------ Records supplied ------
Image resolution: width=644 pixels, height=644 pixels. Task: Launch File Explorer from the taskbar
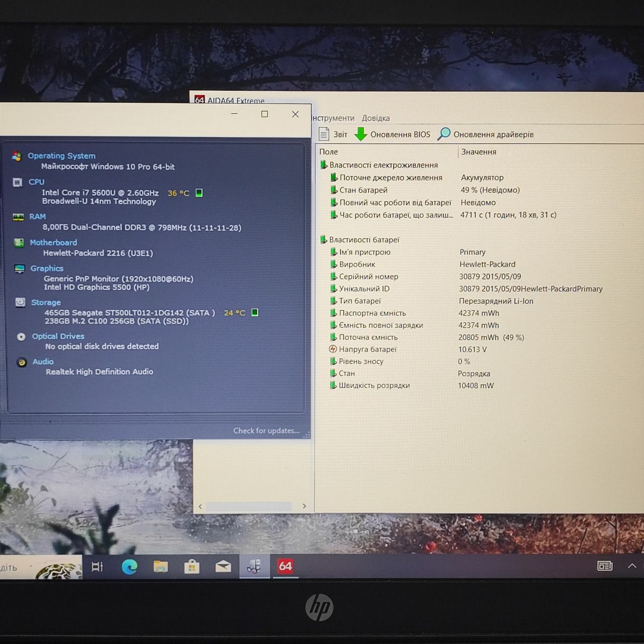(x=160, y=567)
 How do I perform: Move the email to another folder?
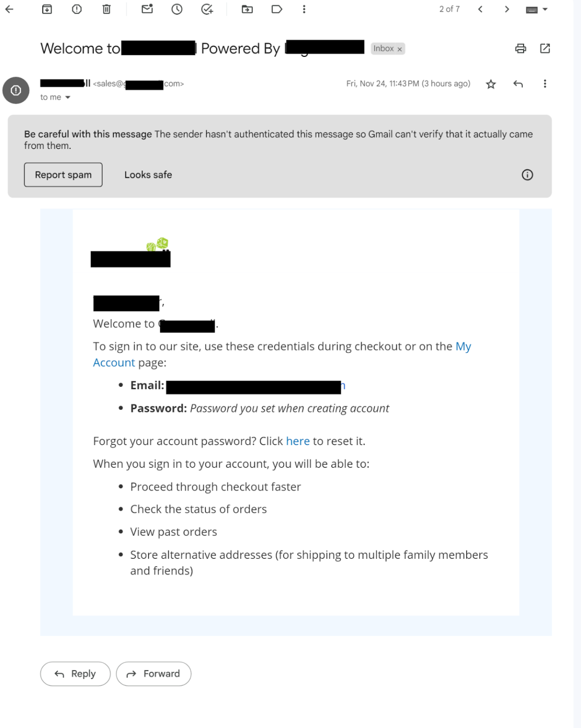247,9
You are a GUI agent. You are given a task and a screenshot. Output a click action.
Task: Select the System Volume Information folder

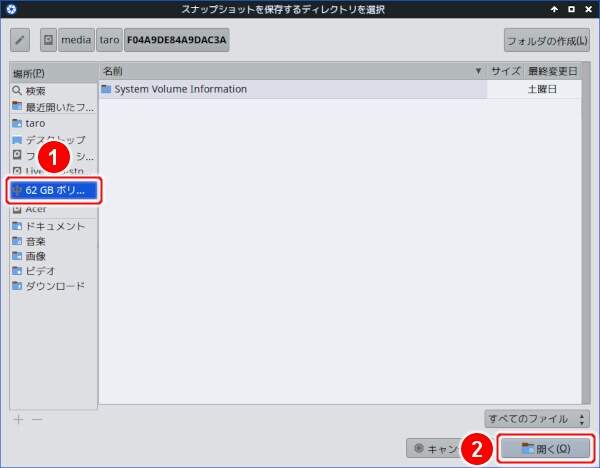click(x=180, y=89)
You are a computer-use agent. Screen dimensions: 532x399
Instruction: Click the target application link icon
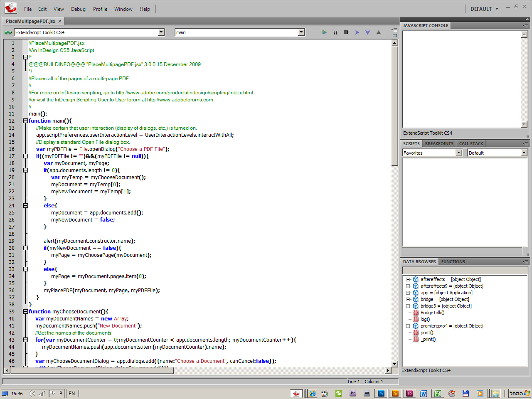click(x=8, y=32)
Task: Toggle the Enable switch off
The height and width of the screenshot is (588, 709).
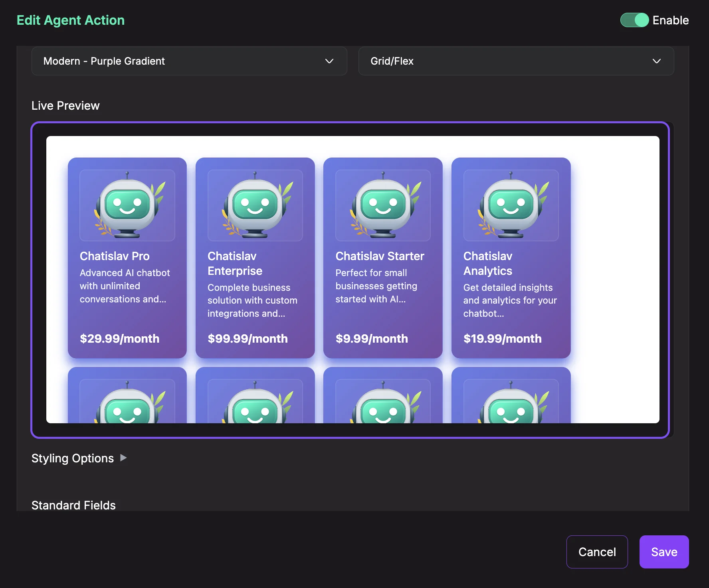Action: pos(634,20)
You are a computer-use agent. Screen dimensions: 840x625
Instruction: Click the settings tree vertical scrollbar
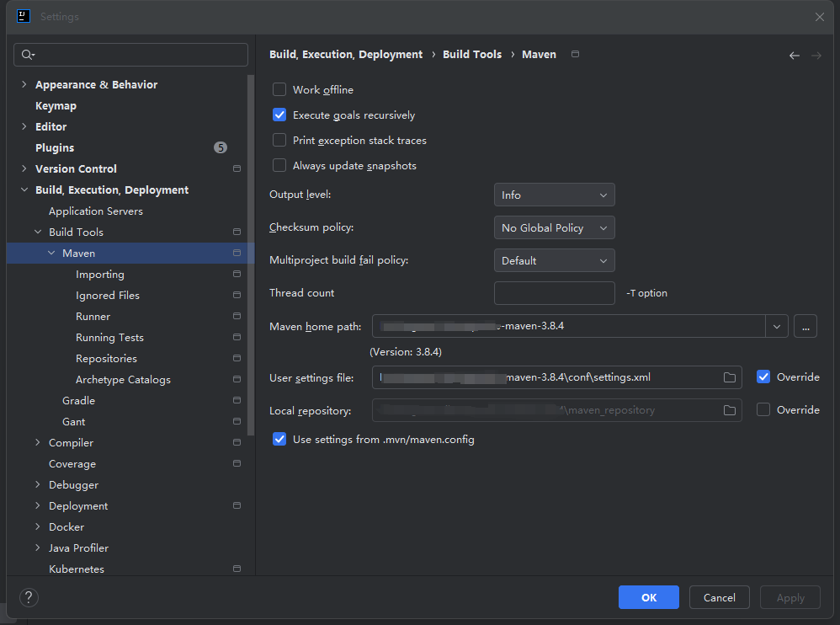pyautogui.click(x=251, y=255)
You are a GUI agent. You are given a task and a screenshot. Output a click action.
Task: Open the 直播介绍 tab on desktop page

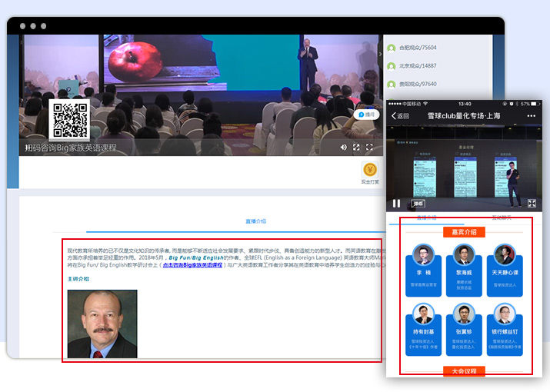coord(256,221)
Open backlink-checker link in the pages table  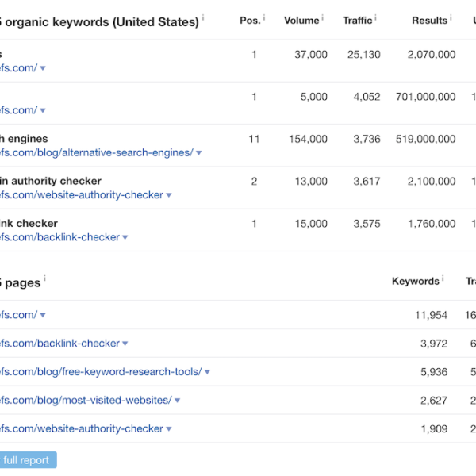click(60, 343)
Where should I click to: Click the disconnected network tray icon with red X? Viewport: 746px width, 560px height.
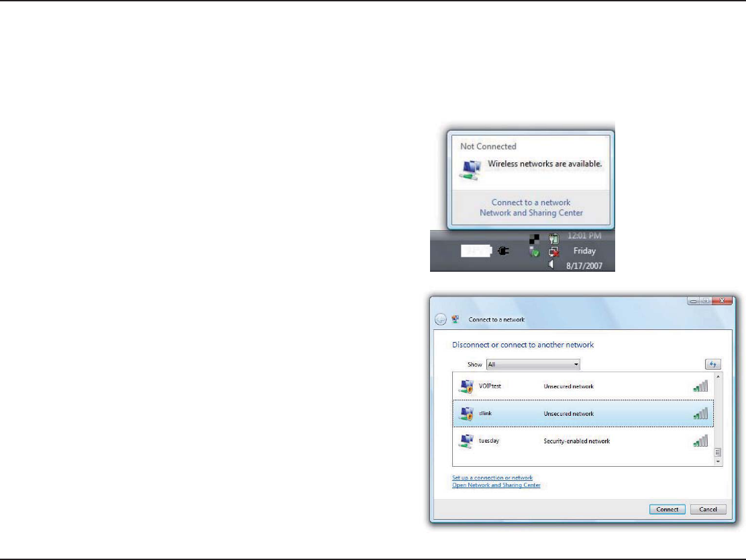(x=553, y=251)
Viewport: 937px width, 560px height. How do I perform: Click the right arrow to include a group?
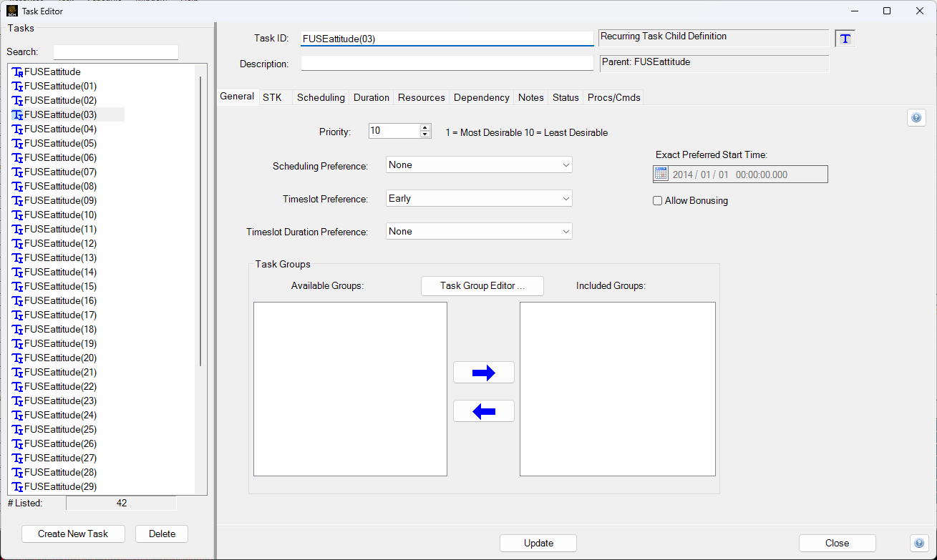point(483,372)
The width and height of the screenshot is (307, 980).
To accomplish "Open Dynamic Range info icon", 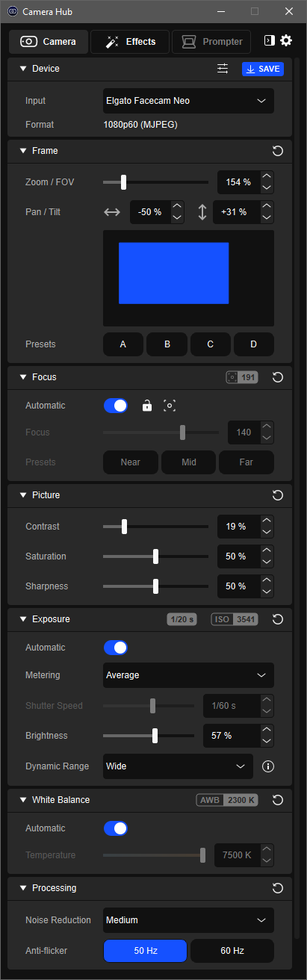I will coord(267,766).
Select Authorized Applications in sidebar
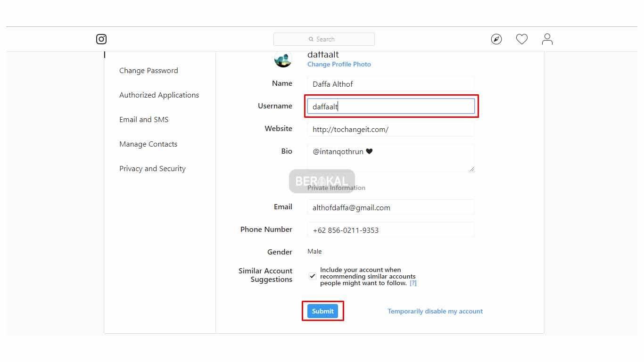Viewport: 644px width, 362px height. [159, 95]
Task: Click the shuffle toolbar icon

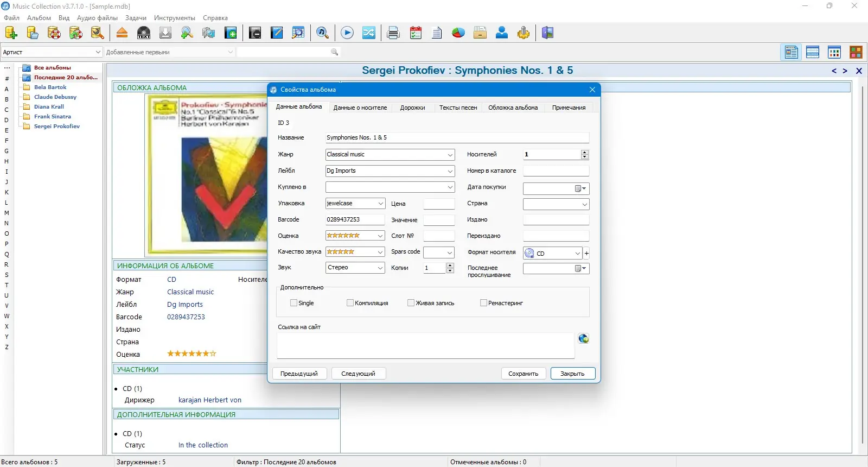Action: [x=369, y=33]
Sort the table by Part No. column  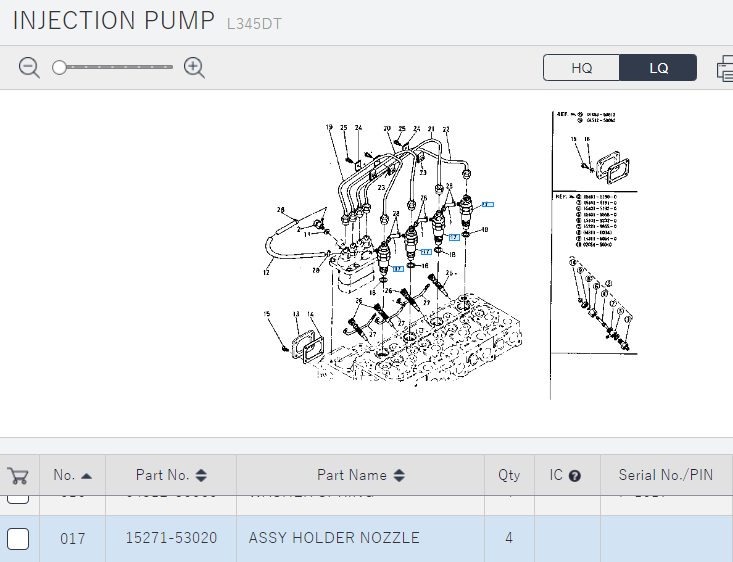(x=171, y=476)
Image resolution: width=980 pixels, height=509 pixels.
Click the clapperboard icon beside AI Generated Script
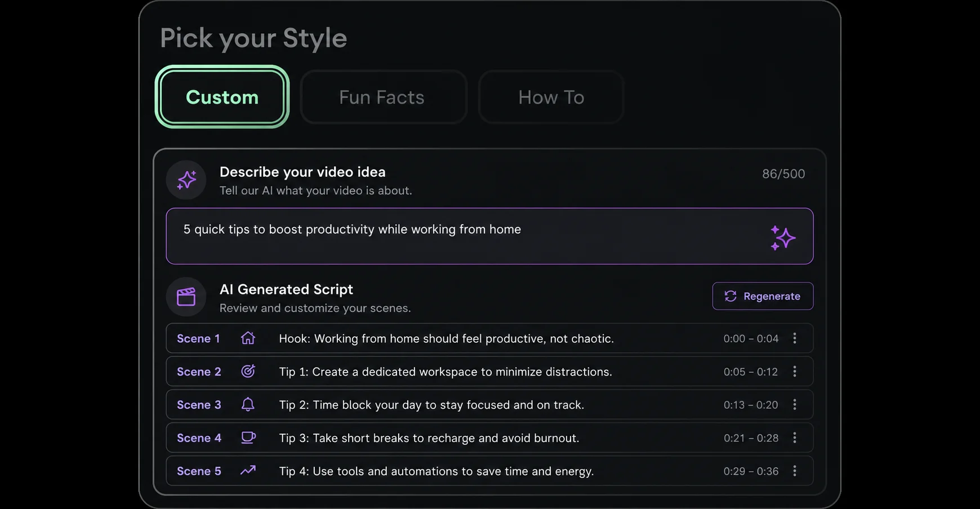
------
▶ _Problem description_: Please give the number of lines above that hold the word "agent", and only that number.

▶ _Task output_: 4